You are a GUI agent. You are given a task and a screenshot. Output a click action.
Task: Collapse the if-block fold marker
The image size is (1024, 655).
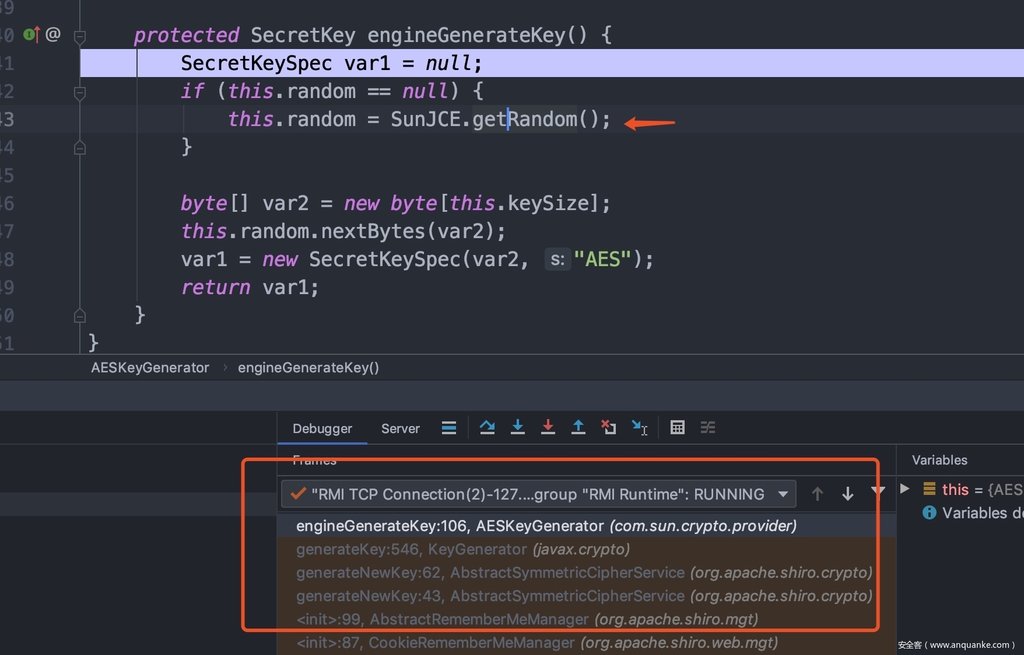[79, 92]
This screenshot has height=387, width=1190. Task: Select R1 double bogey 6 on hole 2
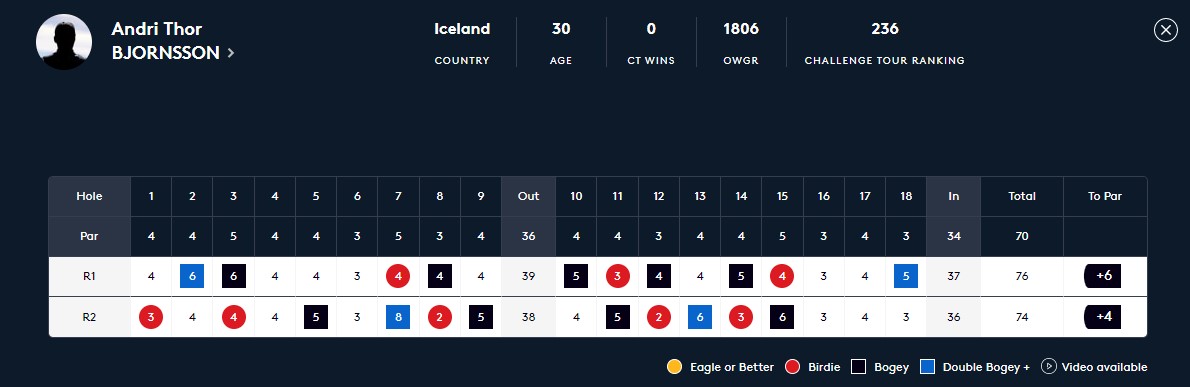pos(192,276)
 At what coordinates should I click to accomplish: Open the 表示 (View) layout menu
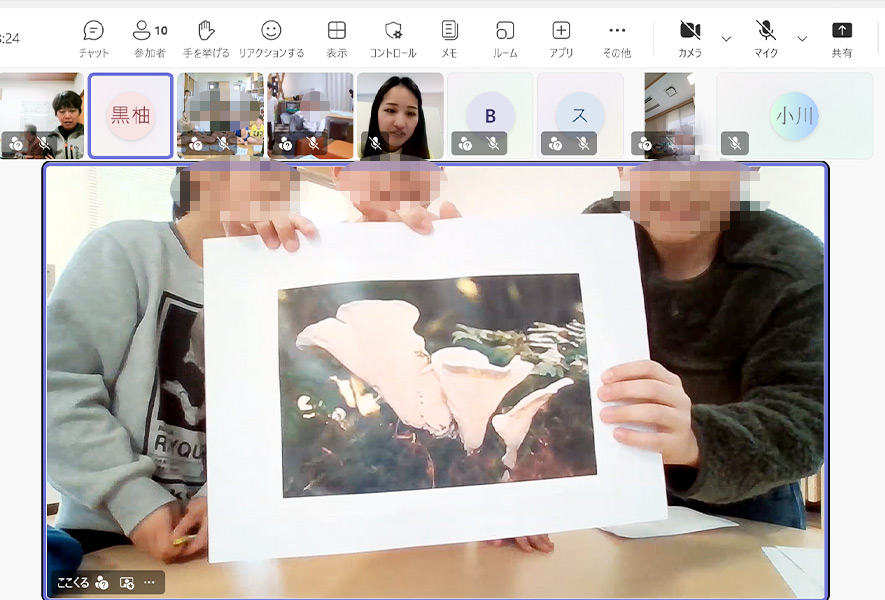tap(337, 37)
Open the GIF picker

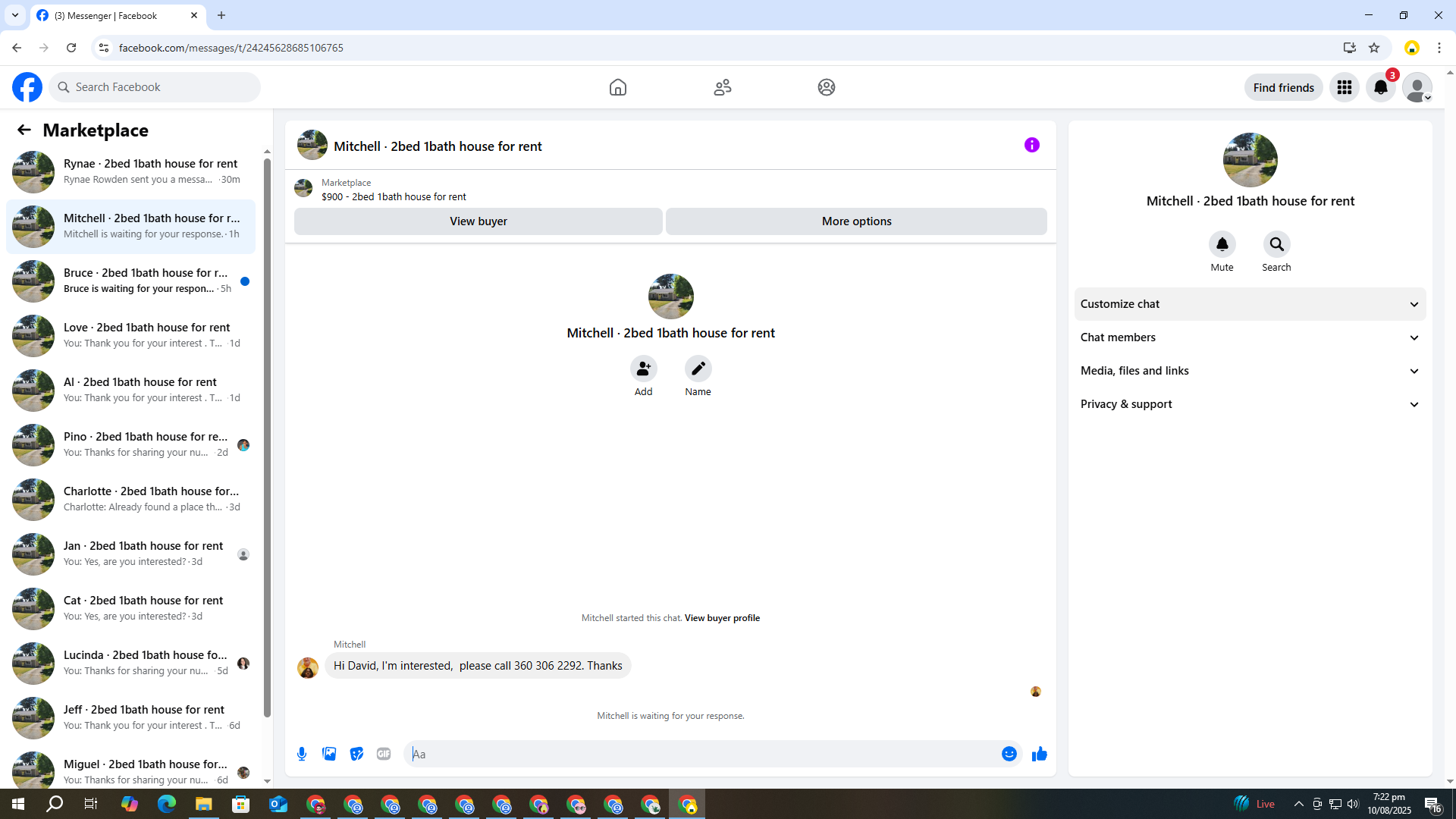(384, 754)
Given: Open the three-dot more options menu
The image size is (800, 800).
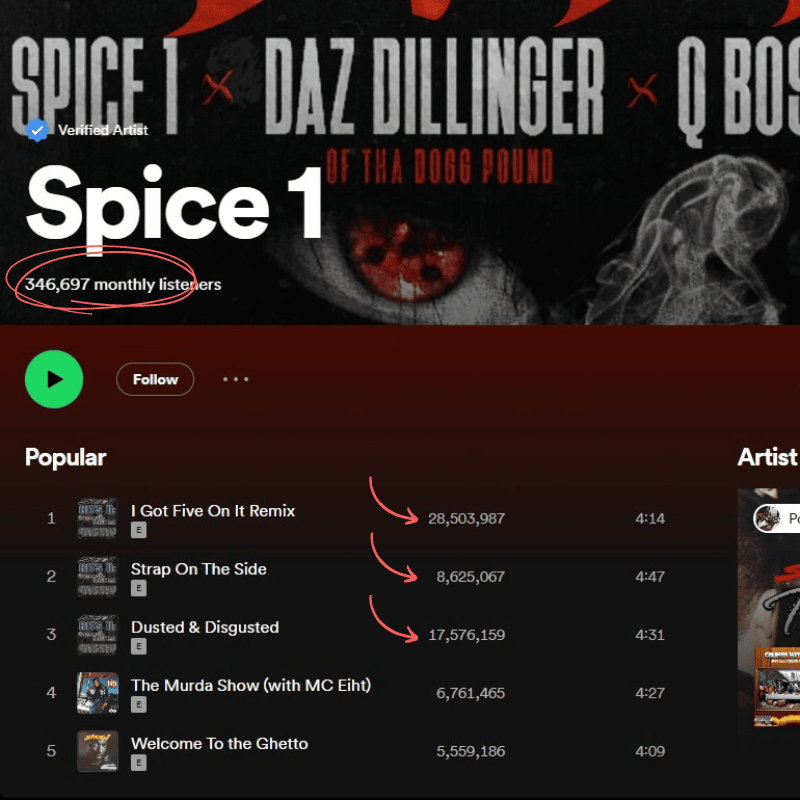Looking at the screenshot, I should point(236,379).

###

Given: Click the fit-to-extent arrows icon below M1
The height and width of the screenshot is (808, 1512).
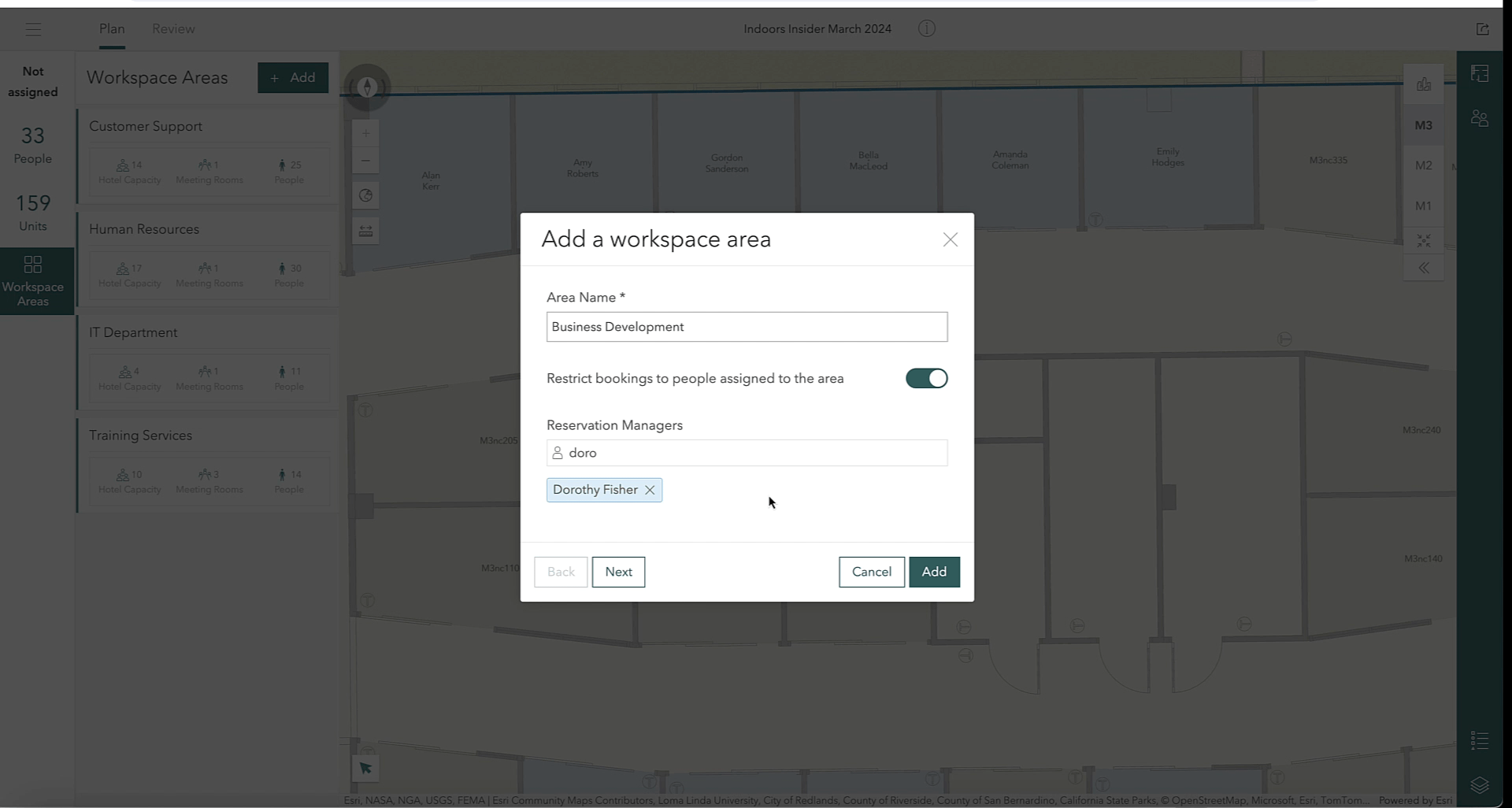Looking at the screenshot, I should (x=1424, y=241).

###

● **WHAT YOU NEED TO DO**
Rename "menu" to "dropdown" in the items from the line with "This screenshot has" up to and including the line with "Looking at the screenshot, I should point(236,379).", and give only those lines, changed in nothing else. Omit the pictures.

● **RESPONSE TO THE EXERCISE**
This screenshot has height=387, width=1190. Task: Select R1 double bogey 6 on hole 2
pos(192,276)
 At what coordinates should I click to accomplish: Open the 表示 (View) layout dropdown
tap(337, 37)
Open the GIF picker

(384, 754)
Given: Open the three-dot more options dropdown
The image size is (800, 800).
Looking at the screenshot, I should point(236,379).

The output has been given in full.